Top Governors Reject Austere Draft Budget




Leading governors rejected Wednesday the government's draft 2000 budget, calling for a bigger slice of revenues and telling the government to abandon an austerity target agreed with the IMF.


"The Federation Council will send back this budget," Yegor Stroyev, chairman of the upper house of parliament and governor of the central Russian Oryol region, said at a round table discussion.


Governors, who sit in the Federation Council, rejected an uneven revenue split in the budget, which determines regional revenues, as well as a surplus agreed with Russia's top lender, the International Monetary Fund.


"It is the anemic budget of a sick government," Stroyev said, criticizing lack of investment funding in the $25 billion federal budget, worth less than one week's budget of the U.S. government.


The upper house was taking an unofficial and early look at the spending plan, which will be considered by the State Duma, the lower house of parliament, in the first of four readings on Sept. 28. Accompanying tax laws will be considered on Sept. 24.

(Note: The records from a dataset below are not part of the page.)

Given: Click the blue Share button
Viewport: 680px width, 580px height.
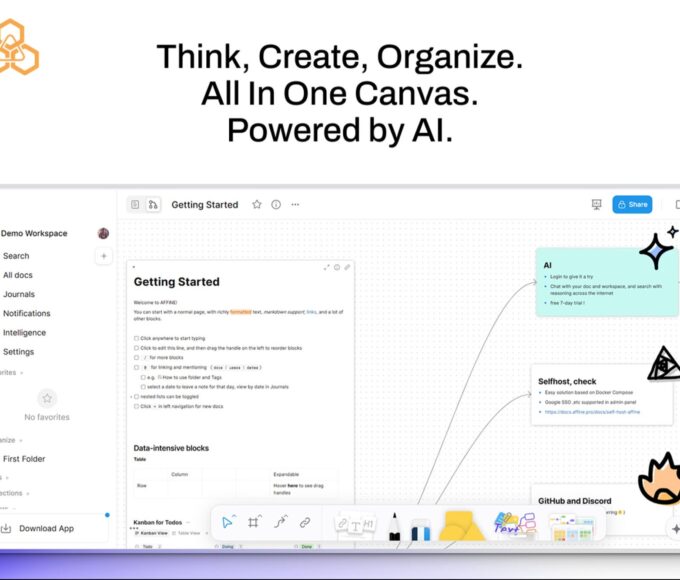Looking at the screenshot, I should coord(632,204).
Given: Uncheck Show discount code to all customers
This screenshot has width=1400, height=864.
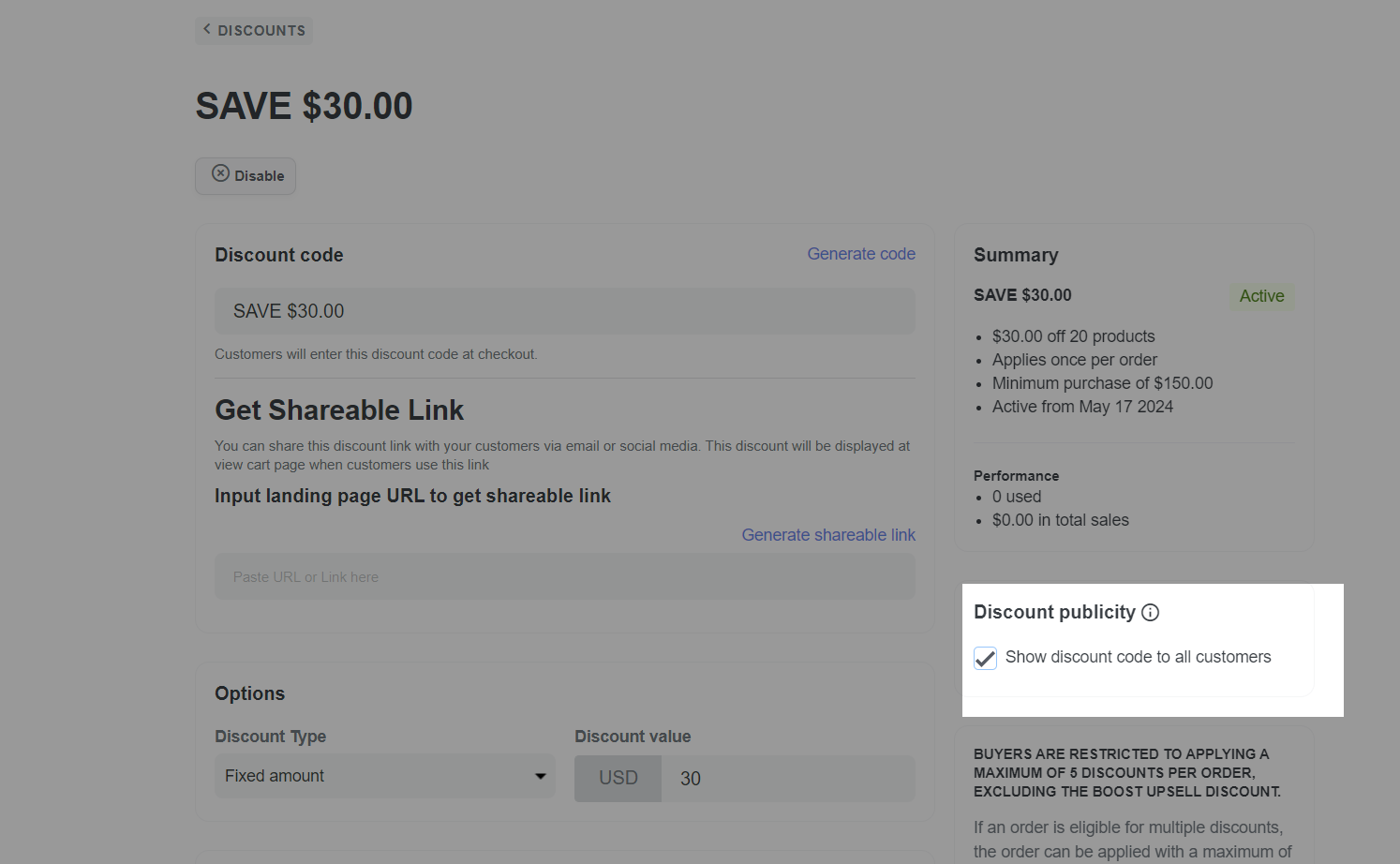Looking at the screenshot, I should point(985,658).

Alexander Zhukov, head of the Duma budget committee, said the governors' demand for a higher share of revenues would be the main issue in the reading, Interfax reported.


He said the draft plan gives the regions some 48 percent of income. This year they have been getting about 42 to 45 percent.


Conservative and liberal governors alike also rejected the budget focus on foreign debt management, manifested by a high primary budget surplus, calculated before debt service costs.


The government wants a surplus of 3.2 percent of gross domestic product, an austerity measure and form of savings some governors would reduce to allow a hike in investment spending or a cut in the tax burden.


Konstantin Titov, the market-oriented governor of the central Russian Samara region and head of the Federation Council budget committee, said spending on government bureaucracy should be slashed along with subsidies, a position opposed by many senators who want government demand to help industry.


"The Finance Ministry, using market vocabulary, the vocabulary of a capitalist economy, is building a budget based on socialist economic principles," Titov said at a news conference.


Government and Finance Ministry officials defended their plan as the best compromise. Russia is struggling with a legacy of debt that it says it cannot repay on time.


"We need to decrease the deficit and increase the primary surplus of the budget," First Deputy Finance Minister Alexei Kudrin told the senators.


"We need to service the state debt entirely from revenues - but we cannot do this so far. We are building a pyramid as before, but at a slower pace."


Daily newspaper Kommersant quoted Kudrin as telling the upper house budget committee Tuesday that the government could not strictly meet legal provisions of an even revenue split between the federal and regional governments.


"Revenues do not allow it," he said.


Tax Minister Alexander Pochinok was quoted by Prime-Tass news agency as saying that the government was ready to discuss budget details in a committee with Federation Council and Duma representatives.